Ferrari red paint passes road test for trip to Mars
18 September 2002The symbol of Ferrari's extraordinary success, its red paint 'Rosso Corsa', has been given the green light to go into space, as it was declared officially 'space qualified' at a formal ceremony held today at INTESPACE in Toulouse, France. A specially constructed glass globe, known as FRED, containing the sample of paint was then integrated on to the Mars Express spacecraft, in readiness for the fastest journey Ferrari has ever made.
The sample of red paint is due to begin its trip to the Red Planet on-board the European Space Agency's Mars Express spacecraft in May-June 2003. In order to receive its 'space qualified' certificate, the red paint had to undergo a series of rigorous mechanical and thermal tests to ensure that it can withstand the extreme conditions it will encounter in space.

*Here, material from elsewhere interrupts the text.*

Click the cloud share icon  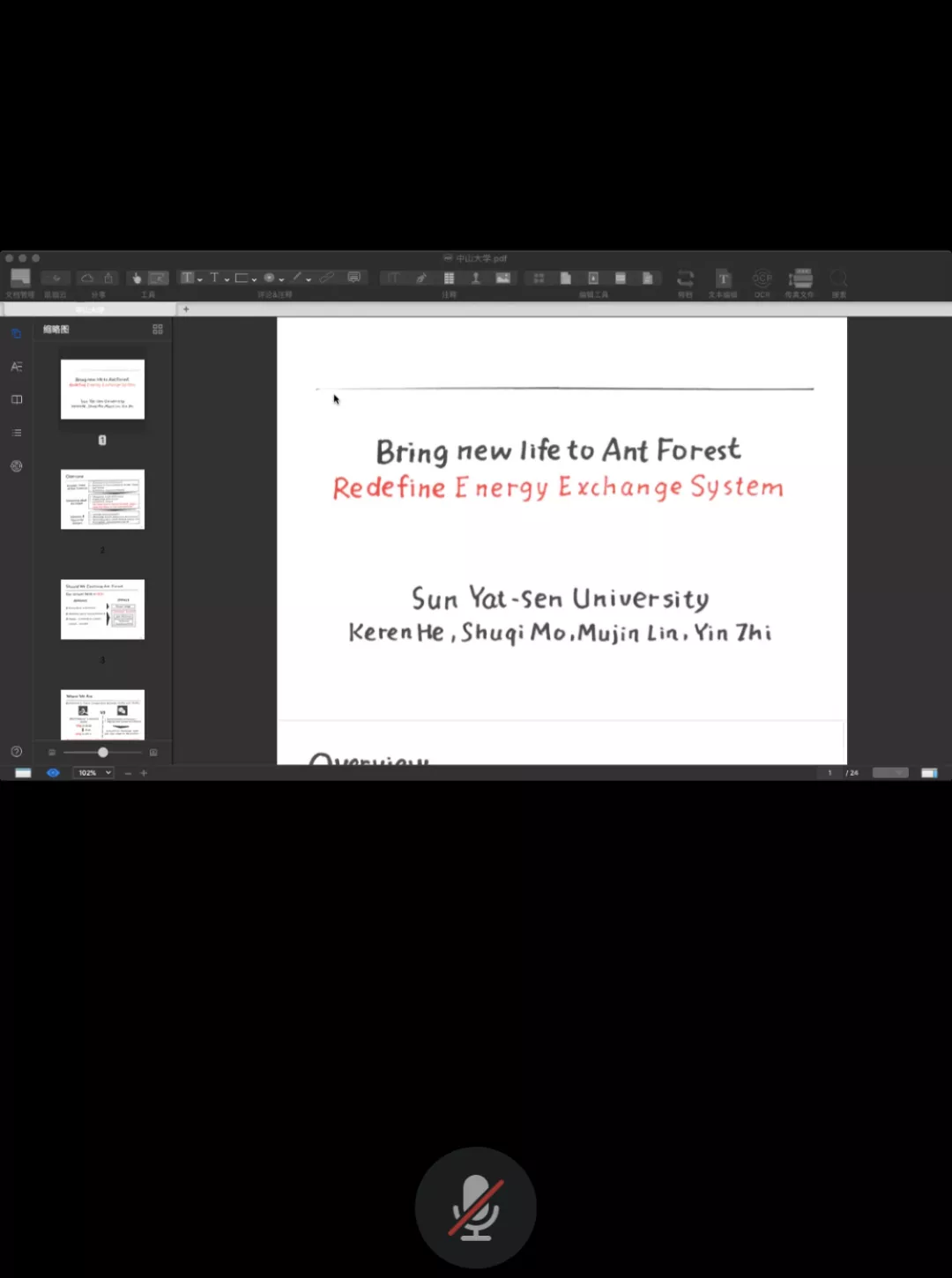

Speaking at the event, the Director General of ESA, Antonio Rodot`, said: "Mars Express will be the first European mission to the Red Planet, which has always intrigued people here on Earth. The information returned by the spacecraft and its lander, Beagle 2, will undoubtedly help us answer some of the questions that remain unanswered about this fascinating planet and its make-up. It will ultimately be looking for water, but it could also find evidence of life."
David Southwood, Director of Science, said: "I am thrilled that Europe has been able to honour the success of the Scuderia Ferrari through this momentous union. This ceremony represents an important symbolic step forward on the road to an equally successful launch of Mars Express next summer."
Notes to Editors
The European Space Agency's Science Programme is implementing a new communication strategy, exclusively targeting the general public.
Mars Express is the European Space Agency's first mission to explore the Red Planet. It consists of an orbiter, housing seven instruments for observing the surface, and a lander - Beagle 2 - that will investigate Martian rock and soil. It is due for launch in May-June 2003 from Baikonur in Kazakhstan.
The European Space Agency is made up of 15 member states. Its missions are funded by a unique collaborative system enabling space science research to be carried out on a scale that would be impossible for individual states.